(Do this) Copy out the rows below word for word, starting at the row that contains "[Link to Youtube] (1070, 39)" and ending at the row that contains "[Link to Facebook] (980, 39)", with both of those rows included.

-- Task inputs start --

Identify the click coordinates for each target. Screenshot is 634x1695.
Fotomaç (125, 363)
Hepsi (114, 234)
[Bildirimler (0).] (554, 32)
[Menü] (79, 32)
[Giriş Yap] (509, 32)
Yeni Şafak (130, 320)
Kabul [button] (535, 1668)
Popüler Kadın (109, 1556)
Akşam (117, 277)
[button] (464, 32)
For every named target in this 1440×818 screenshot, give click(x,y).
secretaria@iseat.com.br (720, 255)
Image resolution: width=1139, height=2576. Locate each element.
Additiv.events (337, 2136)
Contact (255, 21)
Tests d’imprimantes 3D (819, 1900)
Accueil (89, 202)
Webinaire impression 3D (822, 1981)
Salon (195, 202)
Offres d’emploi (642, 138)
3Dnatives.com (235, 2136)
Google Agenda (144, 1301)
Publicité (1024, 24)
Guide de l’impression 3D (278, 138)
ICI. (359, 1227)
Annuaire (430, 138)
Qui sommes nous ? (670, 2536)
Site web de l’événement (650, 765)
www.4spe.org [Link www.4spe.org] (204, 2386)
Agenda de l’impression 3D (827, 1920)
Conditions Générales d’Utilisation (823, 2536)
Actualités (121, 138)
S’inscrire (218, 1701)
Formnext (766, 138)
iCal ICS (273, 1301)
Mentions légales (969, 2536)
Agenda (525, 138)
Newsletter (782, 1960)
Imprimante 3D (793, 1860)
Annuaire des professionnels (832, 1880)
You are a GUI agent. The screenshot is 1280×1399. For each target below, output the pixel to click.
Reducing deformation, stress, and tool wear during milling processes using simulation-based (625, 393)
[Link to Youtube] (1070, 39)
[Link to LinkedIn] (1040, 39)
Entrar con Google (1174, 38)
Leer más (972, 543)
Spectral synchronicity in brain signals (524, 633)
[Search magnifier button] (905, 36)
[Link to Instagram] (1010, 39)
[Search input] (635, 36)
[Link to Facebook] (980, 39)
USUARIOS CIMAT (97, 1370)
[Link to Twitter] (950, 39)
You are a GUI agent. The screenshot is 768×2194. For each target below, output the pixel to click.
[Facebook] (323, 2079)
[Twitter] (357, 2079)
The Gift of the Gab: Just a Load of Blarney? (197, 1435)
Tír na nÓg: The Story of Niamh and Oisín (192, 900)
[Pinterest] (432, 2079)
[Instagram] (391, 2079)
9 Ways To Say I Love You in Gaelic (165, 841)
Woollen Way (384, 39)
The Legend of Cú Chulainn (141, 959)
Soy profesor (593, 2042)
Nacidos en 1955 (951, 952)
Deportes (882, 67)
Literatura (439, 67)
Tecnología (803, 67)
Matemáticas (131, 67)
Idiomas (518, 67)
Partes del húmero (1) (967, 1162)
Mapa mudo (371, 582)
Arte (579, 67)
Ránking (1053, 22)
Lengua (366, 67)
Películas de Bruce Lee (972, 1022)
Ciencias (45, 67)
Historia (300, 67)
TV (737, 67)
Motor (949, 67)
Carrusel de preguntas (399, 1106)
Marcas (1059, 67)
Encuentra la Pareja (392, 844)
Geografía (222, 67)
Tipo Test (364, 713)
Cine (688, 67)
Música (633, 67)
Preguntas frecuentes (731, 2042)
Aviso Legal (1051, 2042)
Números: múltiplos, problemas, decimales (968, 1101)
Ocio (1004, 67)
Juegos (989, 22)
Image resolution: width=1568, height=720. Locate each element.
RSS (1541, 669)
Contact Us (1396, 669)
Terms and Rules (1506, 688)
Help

-- Task inputs end --

(Task output)
[Link to Youtube] (1070, 39)
[Link to LinkedIn] (1040, 39)
Entrar con Google (1174, 38)
Leer más (972, 543)
Spectral synchronicity in brain signals (524, 633)
[Search magnifier button] (905, 36)
[Link to Instagram] (1010, 39)
[Search input] (635, 36)
[Link to Facebook] (980, 39)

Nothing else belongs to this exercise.